> [Collected data entries]:
*** Begin section ***

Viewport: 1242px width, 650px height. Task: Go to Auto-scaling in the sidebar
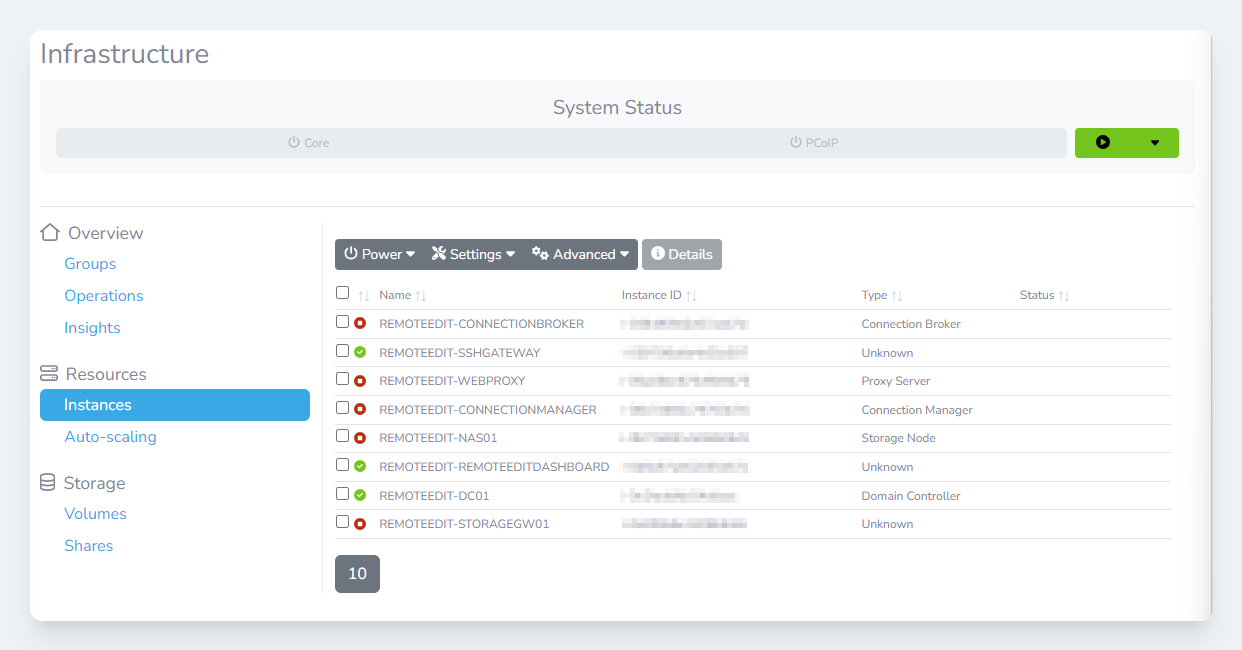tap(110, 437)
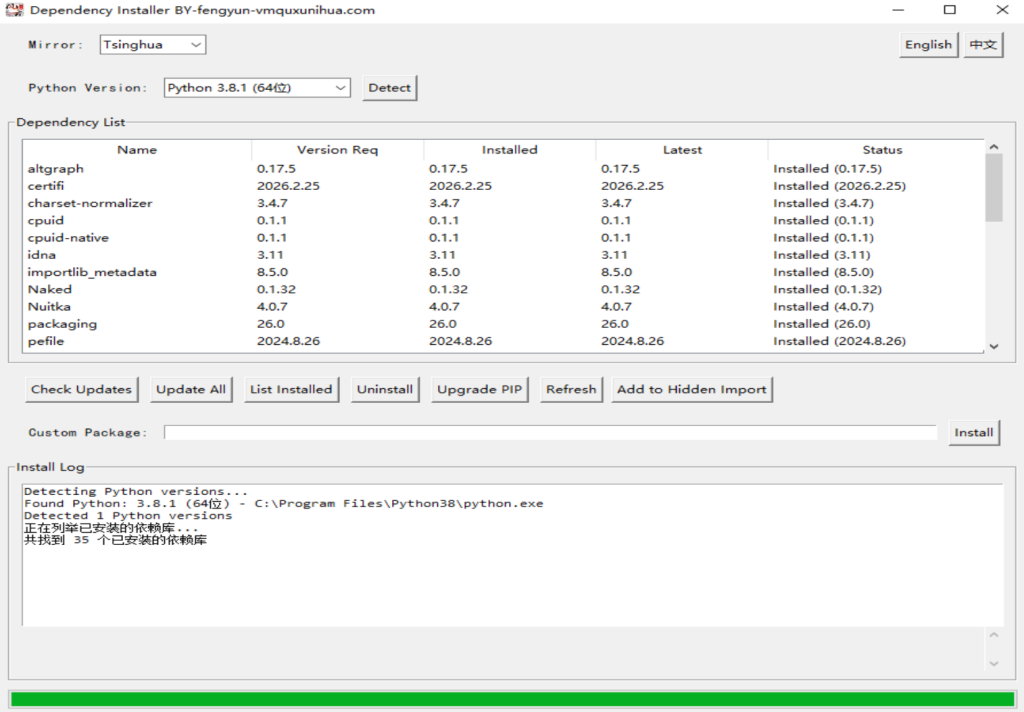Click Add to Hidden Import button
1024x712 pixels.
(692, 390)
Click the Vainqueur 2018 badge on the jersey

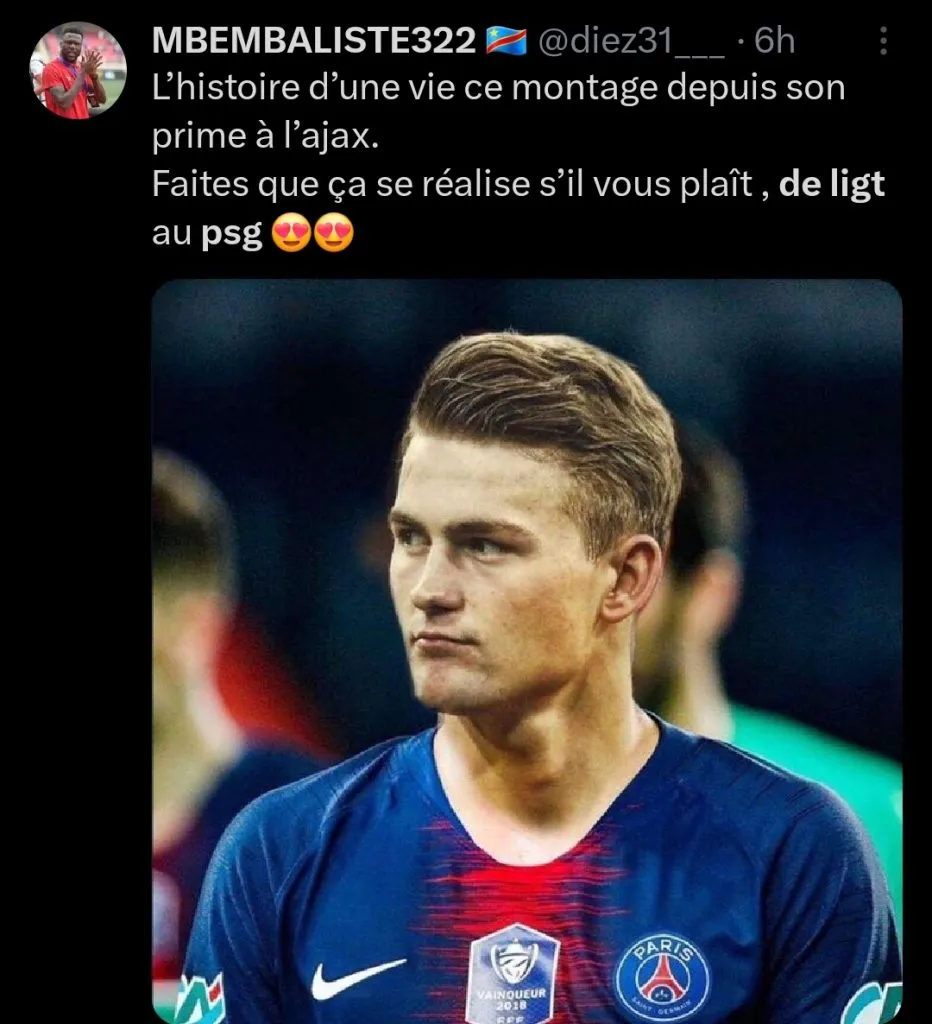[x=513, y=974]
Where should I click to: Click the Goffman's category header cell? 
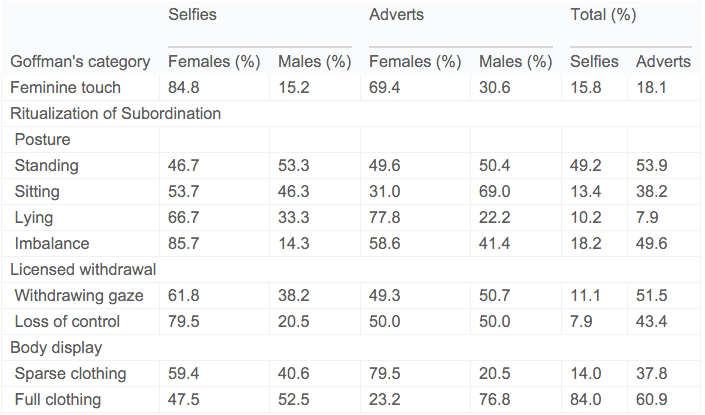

*** End section ***

> [What this task involves]:
Transcribe every line from the records above without alteration, and leave out the images.

> [Response]:
Viewport: 1242px width, 650px height. Task: Go to Auto-scaling in the sidebar
tap(110, 437)
Click Add to Hidden Import button
1024x712 pixels.
(692, 390)
Click the Vainqueur 2018 badge on the jersey

[x=513, y=974]
Where should I click to: Click the Goffman's category header cell? 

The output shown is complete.